Discussions

I'm pretty sure the size of the problem will determine whether the kdtable() or loc() approach is better. I'd guess loc() will win for a 10x10 or smaller matrix, and kdtable for 100x100 or bigger.

Xan's point about the edges is important. Loc() might be the easiest way to get the right answer.

Thank you very much it's very interesting!
I sometimes use "begin data update" but I didn't think of it here: good point.
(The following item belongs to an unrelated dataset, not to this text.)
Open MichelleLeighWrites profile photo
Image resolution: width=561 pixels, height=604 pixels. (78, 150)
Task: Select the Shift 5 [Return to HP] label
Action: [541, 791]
With that, the Loc() solution is actually a bit slower than knearestrows() if you add the begin update I find for 20,000 lines:

old script without begin update: 116s !

knearestrows() with begin update: 5s

Loc() with begin update: 14s

but for the knearestrows I had to change the way I calculate the mean since we can no longer use select rows with the begin/end update.

For the edges you are perfectly right, I had thought of putting in:

neighbors = table << Knearestrows( {8, 1.5}, i );

To avoid this problem using a limited radius

Thanks again!

on the other hand I realize that the solution of the radius limit is not perfect because we still take an extra element in the array
for example a radius of 1.5 contains a value of 2 because this is the value that stops the neighbors search... So it doesn't give me exactly what I want, I'll have to search a little more!

You could pad enough rows and cols of missing values, left, right, top, bottom.  Depending how far you go with extending the neighborhood, you might have 8 complete missing value wafers surrounding the real wafer. 

There is another way to do this, also requiring the dummy rows and cols, which will be really fast:

JMP 2D matrices can be indexed as 1D linear matrices.

[ 1 2,

  3 4,

  5 6 ] (3 rows, 2 cols) 

also looks like 

[ 1,

  2,

  3,

  4,

  5,

  6] (6 rows, 1 col when using one subscript)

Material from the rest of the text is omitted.